Re: [linux-pm] Run-time PM idea (was: Re: [RFC][PATCH 0/2] PM: Rearrange core suspend code)

From: Rafael J. Wysocki
Date: Tue Jun 09 2009 - 19:10:24 EST


On Tuesday 09 June 2009, Alan Stern wrote:
> On Mon, 8 Jun 2009, Rafael J. Wysocki wrote:
>
> > > Use of the RPM_UNKNOWN state isn't good. A bus may have valid reasons
> > > of its own for not carrying out an autosuspend. When this happens the
> > > device's state isn't unknown.
> >
> > I'm not sure what you mean exactly.
> >
> > If ->autosuspend() fails, the device power state may be known, but the core
> > can't be sure if the device is active. This information is available to the
> > driver and/or the bus type, which should change the status to whatever is
> > appropriate.
>
> But no matter what the driver or bus type sets the state to, your
> pm_autosuspend() will change it to one of RPM_UNKNOWN or RPM_SUSPENDED.
> Neither might be right.

The idea is that if ->autosuspend() or ->autoresume() returns an error code,
this is a situation the PM core cannot recover from by itself, so it shouldn't
pretend it knows what's happened. Instead, it marks the device as "I don't
know if it is safe to touch this" and won't handle it until the device driver
or bus type clears the status.

> > The name of this constant may be confusing, but I didn't have any better ideas.
>
> It's not clear what RPM_ACTIVE, RPM_IDLE, and RPM_SUSPENDED are
> supposed to mean; this should be documented in the code. Also, why
> isn't there RPM_RESUMING?

Yes, there should be. In fact it's in the current version of the patch, which
is appended. Also, there's a comment explaining the meaning of the RPM_*
constants in pm.h .

> By the way, a legitimate reason for aborting an autosuspend is if the
> device's driver requires remote wakeup to be enabled during suspend but
> the user has disabled it.

Do you mean the user has disabled the remote wakeup?
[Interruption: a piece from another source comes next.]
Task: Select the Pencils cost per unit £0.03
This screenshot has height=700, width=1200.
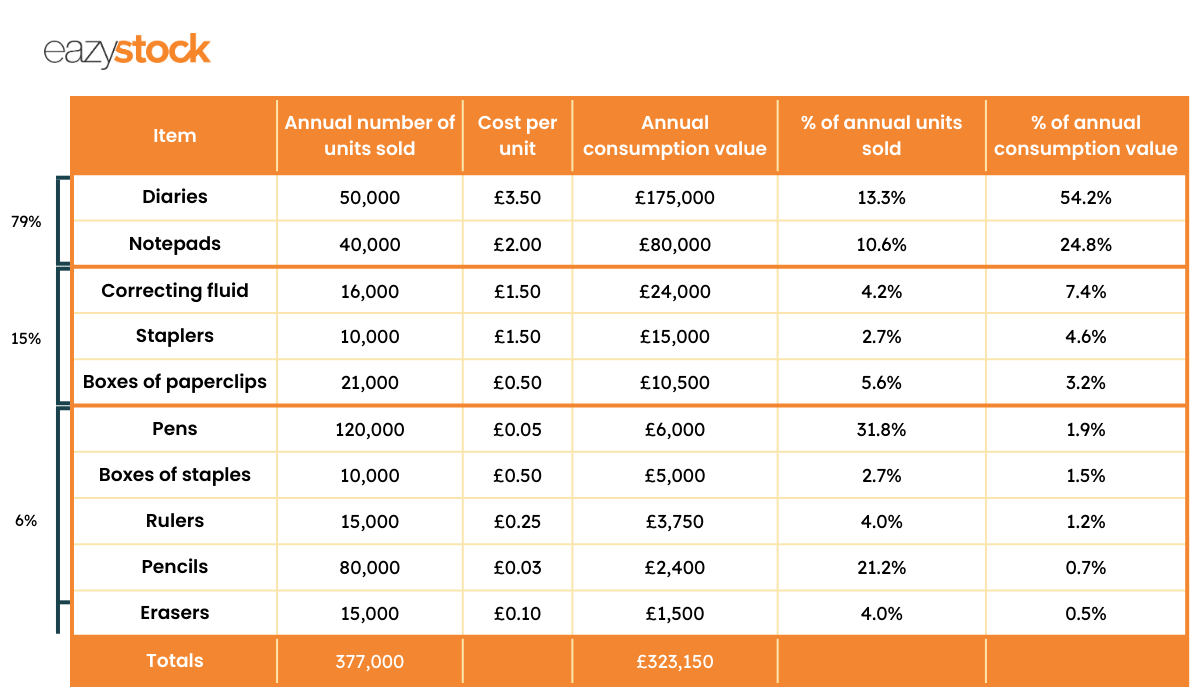Action: pos(517,568)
> > > The scheme doesn't include any mechanism for communicating runtime
> > > power information up the device tree. When a device is autosuspended,
> > > its parent's driver should be told so that the driver can consider
> > > autosuspending the parent.
> >
> > I thought the bus type's ->autosuspend() callback could take care of this.
>
> Shouldn't this happen after the device's state has changed to
> RPM_SUSPENDED? That's not until after the callback returns.

OK, I tried to address the issue of parent suspend/resume in the new
version of the patch below (I'm not sure if I did the nesting of spinlocks in
pm_request_resume() correctly).

> > > There should be a sysfs interface (like the one in USB) to allow
> > > userspace to prevent a device from being autosuspended -- and perhaps
> > > also to force it to be suspended.
> >
> > To prevent a device from being suspended - yes. To force it to stay suspended
> > - I'm not sure.
>
> I'm not sure either. Oliver Neukum requested it originally and it has
> been useful for debugging, but I haven't seen many places where it
> would come in useful in practice.

The problem with it is that the user space may not know if it is safe to keep
a device suspended and if it is not, the kernel will have to ignore the setting
anyway, so I'm not sure what's the point (except for debugging).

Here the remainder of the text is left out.